*** Stored data Section Begins ***

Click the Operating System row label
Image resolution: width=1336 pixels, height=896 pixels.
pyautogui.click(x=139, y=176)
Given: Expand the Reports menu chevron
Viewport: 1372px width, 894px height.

*** Stored data Section Ends ***
*** Stored data Section Begins ***

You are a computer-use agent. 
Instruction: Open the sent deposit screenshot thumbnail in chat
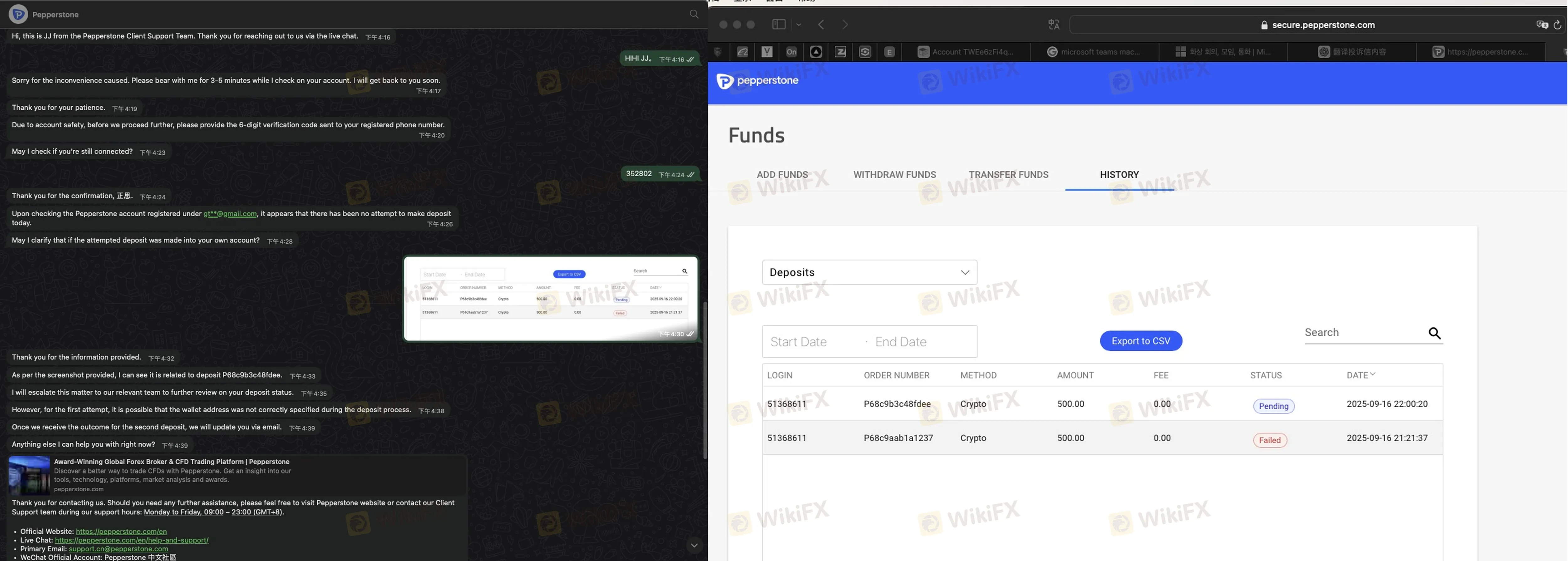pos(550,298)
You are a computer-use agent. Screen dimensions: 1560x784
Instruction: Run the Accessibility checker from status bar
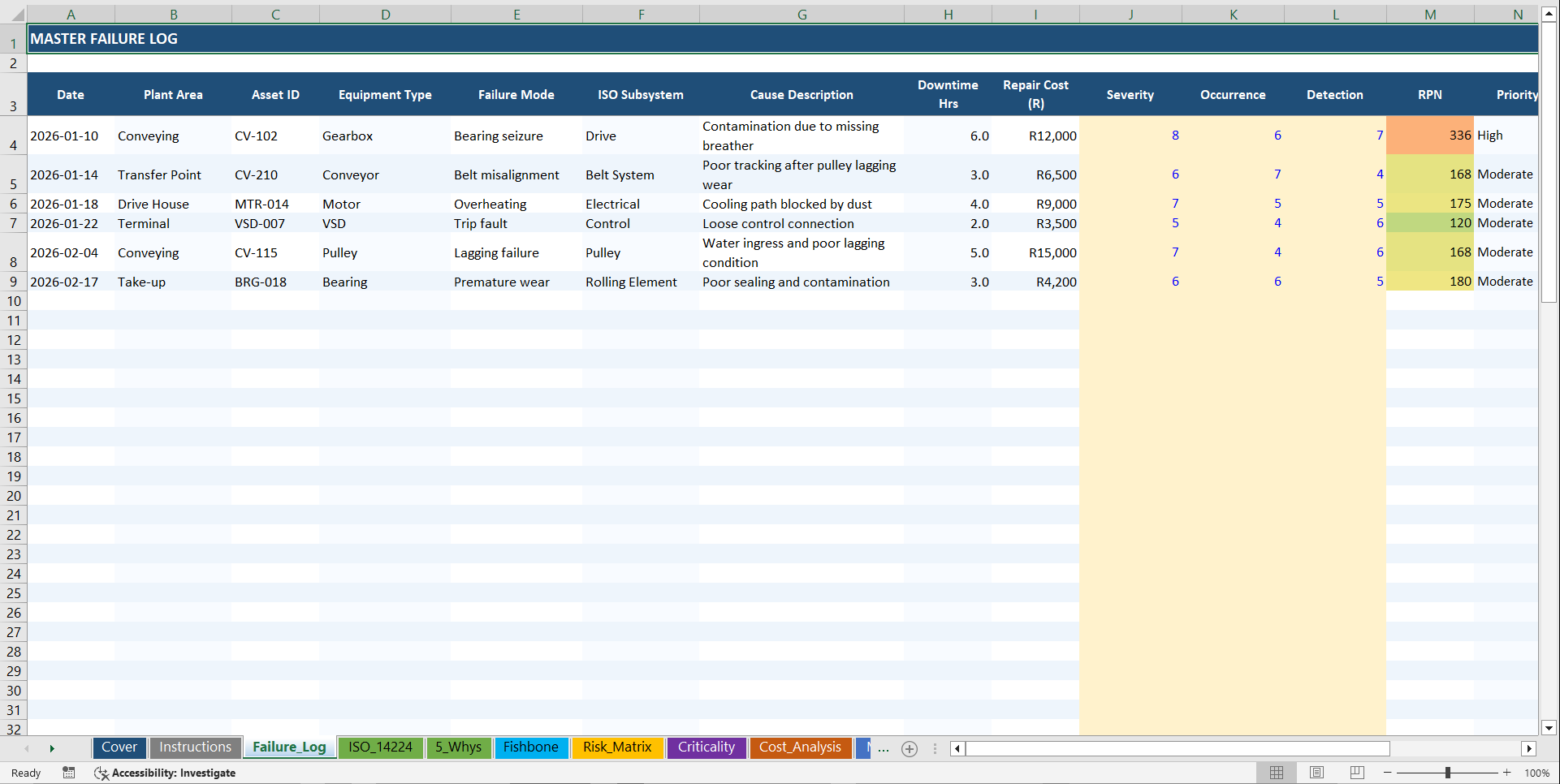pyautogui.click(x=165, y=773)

*** Stored data Section Ends ***

* What is required:
Starting at the line above that contains "Given: Expand the Reports menu chevron", repeat each line exactly up to and including the line that contains "Viewport: 1372px width, 894px height.", and stop there.

* Task result:
Given: Expand the Reports menu chevron
Viewport: 1372px width, 894px height.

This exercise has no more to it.